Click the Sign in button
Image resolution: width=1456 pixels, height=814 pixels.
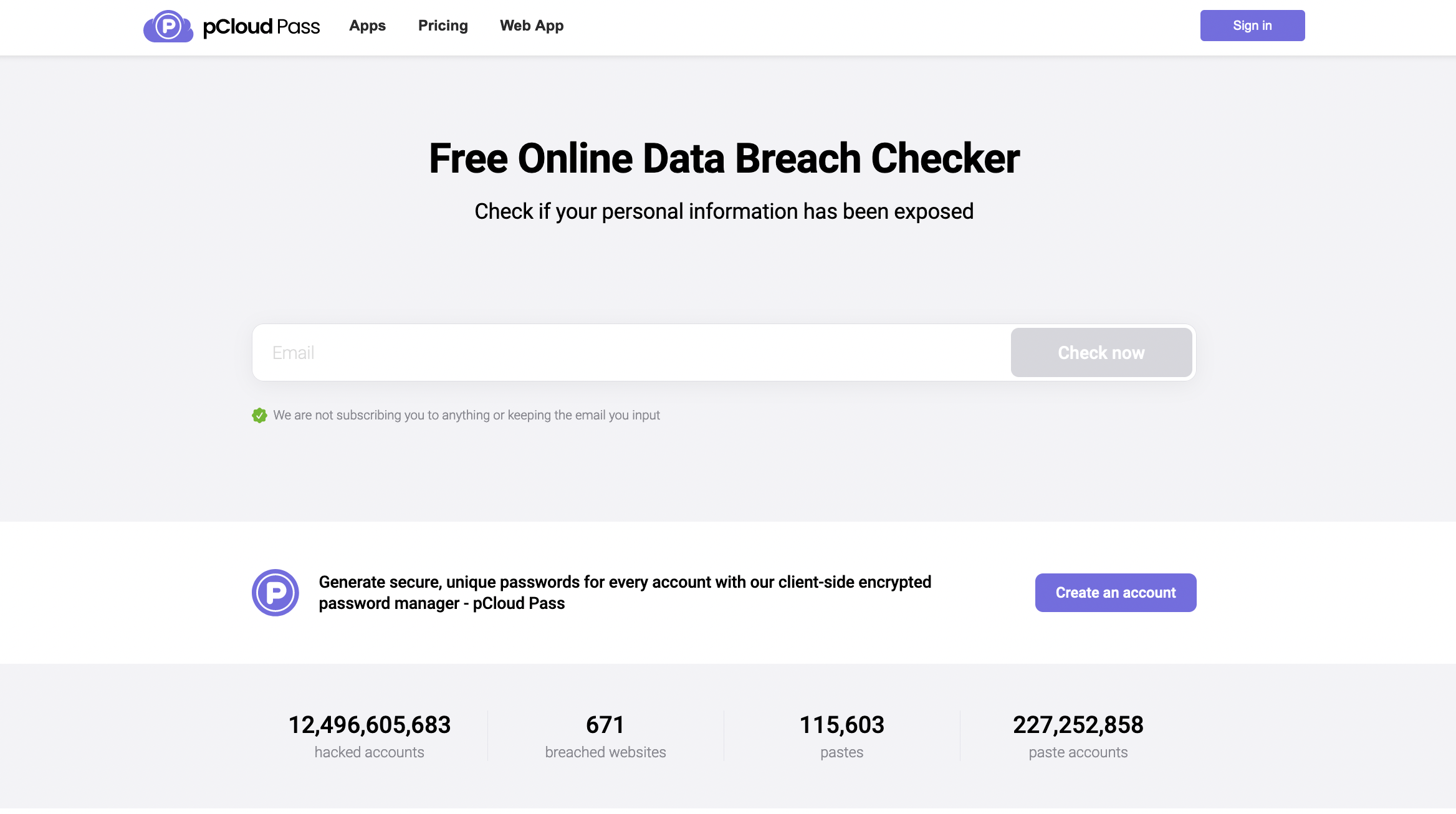click(1252, 25)
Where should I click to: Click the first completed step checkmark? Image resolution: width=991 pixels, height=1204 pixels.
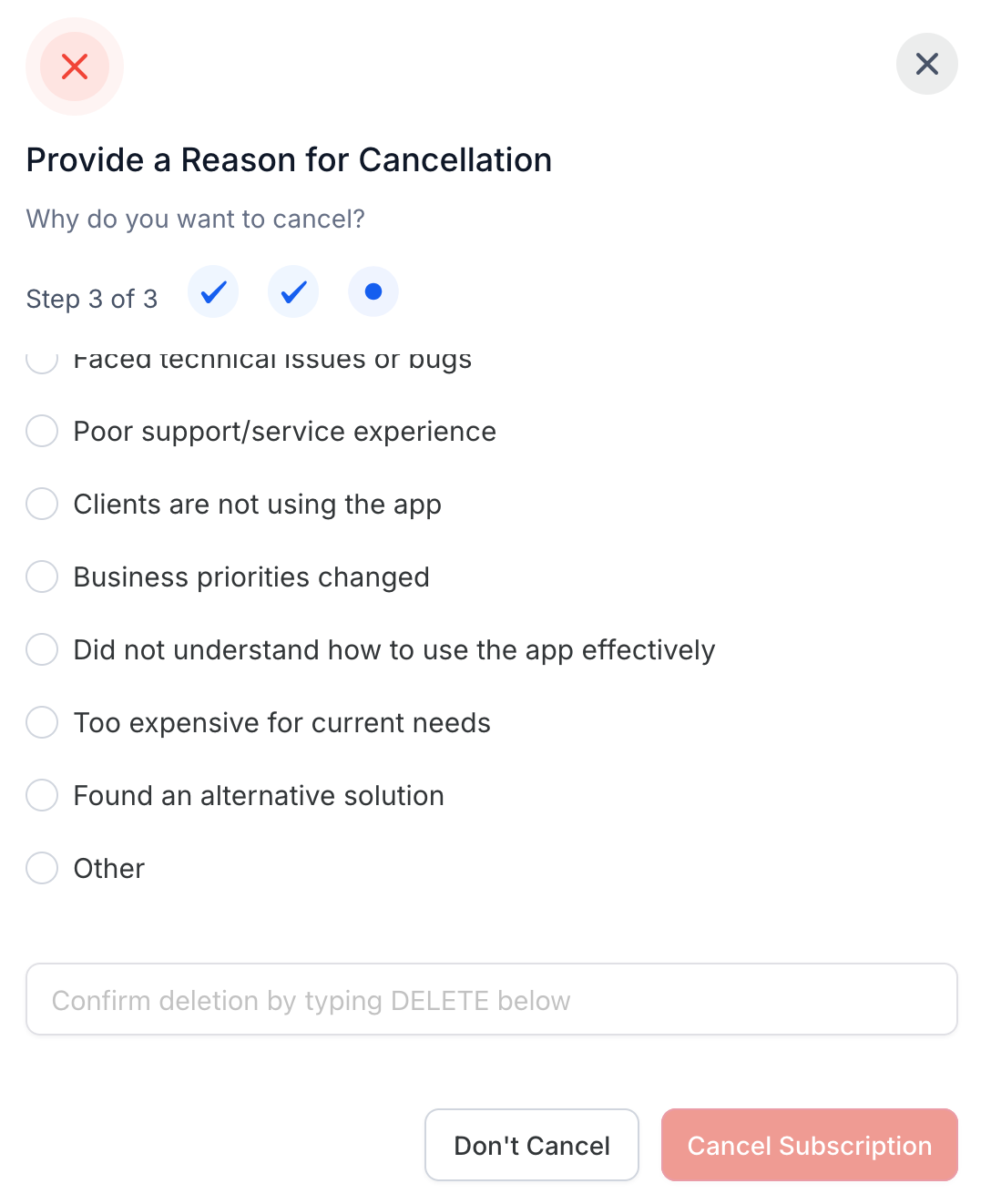click(213, 292)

◆ ◆ ◆ ◆ ◆ ◆ ◆

**Objective:** Rewrite every line of the records above, multiplying each click coordinate by 1.85 and rounding to the nearest whole number, with halves rounded up. Leave all other text unchanged and omit the pictures.

**Solution:**
Click the Sign in button
Image resolution: width=1456 pixels, height=814 pixels.
click(2316, 46)
Where should I click to: Click the first completed step checkmark? Image resolution: width=991 pixels, height=1204 pixels.
click(394, 540)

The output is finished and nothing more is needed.